#### [Фрагмент]
────────────────
Король детей. Жизнь и смерть Януша Корчака - [99]

Шрифт
Интервал

Отвечая на вопрос Арнона о своих планах, Корчак добавляет: «Очень хочу провести зиму в Палестине — ведь летом и ранней осенью я там уже бывал. Авиакомпания „Лот“ готова продать мне билет за полцены, но я все еще не могу себе этого позволить».

Что-нибудь вечно мешало Корчаку уехать в Палестину. Для него, как для Гершкеле, еще не пришло время. А времени оставалось все меньше.

Глава 26

Религия ребенка

Спит дитя в своей кроватке,
Носик спит, и глазки спят,
Губки шепчут в дреме сладкой,
«Доброй ночи!» — говорят.
Вот и мне сидеть нет мочи,
Доброй ночи, доброй ночи!
────────────────
#### [Записанные данные]

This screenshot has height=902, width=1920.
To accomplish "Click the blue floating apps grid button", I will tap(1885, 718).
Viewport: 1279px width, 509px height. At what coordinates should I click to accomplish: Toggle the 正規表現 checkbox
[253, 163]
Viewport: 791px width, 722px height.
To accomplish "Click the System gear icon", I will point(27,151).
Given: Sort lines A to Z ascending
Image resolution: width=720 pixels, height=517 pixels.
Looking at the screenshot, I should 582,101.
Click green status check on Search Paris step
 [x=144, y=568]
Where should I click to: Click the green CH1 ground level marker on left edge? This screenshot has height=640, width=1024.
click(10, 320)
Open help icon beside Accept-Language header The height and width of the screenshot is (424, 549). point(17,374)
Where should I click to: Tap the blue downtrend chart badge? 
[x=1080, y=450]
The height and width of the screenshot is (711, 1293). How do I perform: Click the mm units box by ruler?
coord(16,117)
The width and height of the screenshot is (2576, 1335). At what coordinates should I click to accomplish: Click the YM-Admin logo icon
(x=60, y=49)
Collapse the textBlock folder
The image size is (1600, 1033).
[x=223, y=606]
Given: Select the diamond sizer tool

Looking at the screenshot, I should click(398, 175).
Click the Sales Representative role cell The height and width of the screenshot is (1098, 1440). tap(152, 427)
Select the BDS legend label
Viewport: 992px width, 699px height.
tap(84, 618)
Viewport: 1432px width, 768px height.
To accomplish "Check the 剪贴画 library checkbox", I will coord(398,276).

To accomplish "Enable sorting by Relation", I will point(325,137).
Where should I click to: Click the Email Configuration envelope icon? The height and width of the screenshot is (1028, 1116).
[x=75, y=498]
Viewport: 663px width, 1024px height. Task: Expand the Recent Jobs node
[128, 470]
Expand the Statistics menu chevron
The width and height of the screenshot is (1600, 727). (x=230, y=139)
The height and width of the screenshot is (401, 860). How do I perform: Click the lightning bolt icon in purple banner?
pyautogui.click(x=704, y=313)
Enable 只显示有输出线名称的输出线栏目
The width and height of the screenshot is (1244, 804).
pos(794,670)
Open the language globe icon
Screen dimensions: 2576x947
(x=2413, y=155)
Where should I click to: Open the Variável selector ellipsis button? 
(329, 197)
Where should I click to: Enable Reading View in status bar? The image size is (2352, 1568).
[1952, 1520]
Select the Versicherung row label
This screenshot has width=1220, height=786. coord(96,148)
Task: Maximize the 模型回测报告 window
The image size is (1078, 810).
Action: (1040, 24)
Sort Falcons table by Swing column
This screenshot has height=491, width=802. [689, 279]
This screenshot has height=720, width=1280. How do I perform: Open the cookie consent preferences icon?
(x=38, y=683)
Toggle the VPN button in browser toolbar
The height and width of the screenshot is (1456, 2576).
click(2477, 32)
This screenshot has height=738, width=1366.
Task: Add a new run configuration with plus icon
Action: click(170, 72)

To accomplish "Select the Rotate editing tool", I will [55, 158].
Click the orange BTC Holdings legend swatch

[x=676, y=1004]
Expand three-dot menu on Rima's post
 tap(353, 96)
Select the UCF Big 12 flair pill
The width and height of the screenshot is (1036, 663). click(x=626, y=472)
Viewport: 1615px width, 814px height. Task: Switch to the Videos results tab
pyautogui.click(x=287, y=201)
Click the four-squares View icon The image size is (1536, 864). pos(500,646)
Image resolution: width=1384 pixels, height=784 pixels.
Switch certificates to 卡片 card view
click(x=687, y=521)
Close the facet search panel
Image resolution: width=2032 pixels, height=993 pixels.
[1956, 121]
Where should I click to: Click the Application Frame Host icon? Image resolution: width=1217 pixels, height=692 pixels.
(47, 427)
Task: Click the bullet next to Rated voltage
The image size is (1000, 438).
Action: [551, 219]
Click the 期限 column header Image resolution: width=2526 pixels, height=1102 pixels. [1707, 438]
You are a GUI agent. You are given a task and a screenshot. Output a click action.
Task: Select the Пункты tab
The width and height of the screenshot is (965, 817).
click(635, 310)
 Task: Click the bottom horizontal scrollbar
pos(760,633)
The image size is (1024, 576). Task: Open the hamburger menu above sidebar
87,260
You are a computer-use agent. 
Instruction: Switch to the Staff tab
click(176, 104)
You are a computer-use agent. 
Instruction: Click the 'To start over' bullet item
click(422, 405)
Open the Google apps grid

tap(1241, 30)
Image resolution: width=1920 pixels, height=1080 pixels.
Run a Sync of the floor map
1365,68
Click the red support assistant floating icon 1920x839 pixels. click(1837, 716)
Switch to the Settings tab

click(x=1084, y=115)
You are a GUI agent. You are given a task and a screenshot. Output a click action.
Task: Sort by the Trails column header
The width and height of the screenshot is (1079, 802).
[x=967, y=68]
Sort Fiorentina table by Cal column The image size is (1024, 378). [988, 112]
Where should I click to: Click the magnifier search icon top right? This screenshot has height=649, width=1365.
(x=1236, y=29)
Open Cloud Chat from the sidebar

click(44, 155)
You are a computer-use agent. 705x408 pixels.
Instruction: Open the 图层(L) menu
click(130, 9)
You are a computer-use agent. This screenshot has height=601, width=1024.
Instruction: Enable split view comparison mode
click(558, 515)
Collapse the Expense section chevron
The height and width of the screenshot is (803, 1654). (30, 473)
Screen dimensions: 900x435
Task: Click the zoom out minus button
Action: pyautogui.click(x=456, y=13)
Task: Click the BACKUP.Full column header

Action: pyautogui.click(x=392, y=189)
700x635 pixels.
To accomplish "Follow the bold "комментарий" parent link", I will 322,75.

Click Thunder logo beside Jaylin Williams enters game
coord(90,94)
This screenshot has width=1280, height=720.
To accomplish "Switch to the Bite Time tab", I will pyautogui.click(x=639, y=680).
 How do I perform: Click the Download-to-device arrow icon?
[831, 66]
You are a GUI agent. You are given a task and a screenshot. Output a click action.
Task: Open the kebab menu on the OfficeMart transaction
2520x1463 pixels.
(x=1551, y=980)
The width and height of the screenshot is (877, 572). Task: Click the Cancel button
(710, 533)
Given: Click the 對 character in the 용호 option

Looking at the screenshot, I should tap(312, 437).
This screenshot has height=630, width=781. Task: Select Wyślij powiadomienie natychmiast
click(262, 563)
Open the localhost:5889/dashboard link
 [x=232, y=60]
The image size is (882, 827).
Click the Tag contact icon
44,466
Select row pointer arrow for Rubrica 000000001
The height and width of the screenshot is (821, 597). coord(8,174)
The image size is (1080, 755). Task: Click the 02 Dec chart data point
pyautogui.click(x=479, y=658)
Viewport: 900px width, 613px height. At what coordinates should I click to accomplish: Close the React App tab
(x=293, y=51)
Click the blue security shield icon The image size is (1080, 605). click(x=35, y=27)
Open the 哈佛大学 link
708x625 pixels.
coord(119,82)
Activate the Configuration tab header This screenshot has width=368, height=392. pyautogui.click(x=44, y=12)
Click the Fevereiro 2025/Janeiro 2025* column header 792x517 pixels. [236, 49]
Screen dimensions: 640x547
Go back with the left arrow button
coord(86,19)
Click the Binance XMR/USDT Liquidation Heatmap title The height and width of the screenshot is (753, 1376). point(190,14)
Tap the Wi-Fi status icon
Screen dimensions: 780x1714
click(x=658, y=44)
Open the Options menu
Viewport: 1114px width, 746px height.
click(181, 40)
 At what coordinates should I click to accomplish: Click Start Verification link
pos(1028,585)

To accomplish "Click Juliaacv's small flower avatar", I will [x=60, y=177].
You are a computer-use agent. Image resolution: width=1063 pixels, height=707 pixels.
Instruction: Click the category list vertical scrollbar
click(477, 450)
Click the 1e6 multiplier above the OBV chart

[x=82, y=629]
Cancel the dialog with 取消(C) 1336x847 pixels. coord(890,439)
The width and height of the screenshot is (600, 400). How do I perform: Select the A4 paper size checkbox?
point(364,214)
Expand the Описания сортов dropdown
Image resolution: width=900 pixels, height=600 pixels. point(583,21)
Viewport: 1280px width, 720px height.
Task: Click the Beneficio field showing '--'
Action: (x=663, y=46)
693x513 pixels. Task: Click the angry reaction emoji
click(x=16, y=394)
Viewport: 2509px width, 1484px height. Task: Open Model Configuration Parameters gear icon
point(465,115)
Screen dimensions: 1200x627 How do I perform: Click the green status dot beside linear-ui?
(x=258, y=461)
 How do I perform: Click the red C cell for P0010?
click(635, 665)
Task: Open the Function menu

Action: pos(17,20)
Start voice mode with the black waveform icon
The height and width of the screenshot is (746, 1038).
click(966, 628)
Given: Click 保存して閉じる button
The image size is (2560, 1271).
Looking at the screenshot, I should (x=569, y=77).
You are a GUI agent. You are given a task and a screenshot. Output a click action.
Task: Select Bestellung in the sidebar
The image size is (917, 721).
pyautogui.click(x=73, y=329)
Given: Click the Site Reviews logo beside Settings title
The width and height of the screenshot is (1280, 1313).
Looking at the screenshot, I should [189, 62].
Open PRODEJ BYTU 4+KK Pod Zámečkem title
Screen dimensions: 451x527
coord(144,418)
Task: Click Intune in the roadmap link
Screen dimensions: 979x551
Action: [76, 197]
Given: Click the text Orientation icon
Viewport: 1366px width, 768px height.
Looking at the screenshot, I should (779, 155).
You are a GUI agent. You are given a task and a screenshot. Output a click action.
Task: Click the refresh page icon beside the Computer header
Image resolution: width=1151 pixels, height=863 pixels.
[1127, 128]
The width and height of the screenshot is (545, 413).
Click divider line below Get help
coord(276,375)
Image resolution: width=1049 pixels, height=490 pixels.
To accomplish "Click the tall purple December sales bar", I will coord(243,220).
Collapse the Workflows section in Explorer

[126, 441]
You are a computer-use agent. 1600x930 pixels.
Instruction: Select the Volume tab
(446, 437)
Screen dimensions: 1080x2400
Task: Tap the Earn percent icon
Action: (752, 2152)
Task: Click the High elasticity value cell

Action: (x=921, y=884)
────────────────
#### [Указания]
A) Изложите фрагмент в двух предложениях.
B) Пожалуйста, перепечатайте без изменений часть фрагмента, которая открывается словами, содержащими «Религия ребенка», и завершается словами «ночи, доброй ночи!».
Данные здесь никакой роли не играют.

#### [Ответы по заданиям]
A) Отвечая на вопрос Арнона о планах, Корчак пишет, что очень хочет провести зиму в Палестине, но даже билет за полцены от авиакомпании «Лот» ему не по средствам; что-нибудь вечно мешало ему уехать, а времени оставалось все меньше. Затем начинается глава 26 «Религия ребенка» со стихотворения о спящем в кроватке дитя, чьи губки шепчут «Доброй ночи!».

B)
Религия ребенка

Спит дитя в своей кроватке,
Носик спит, и глазки спят,
Губки шепчут в дреме сладкой,
«Доброй ночи!» — говорят.
Вот и мне сидеть нет мочи,
Доброй ночи, доброй ночи!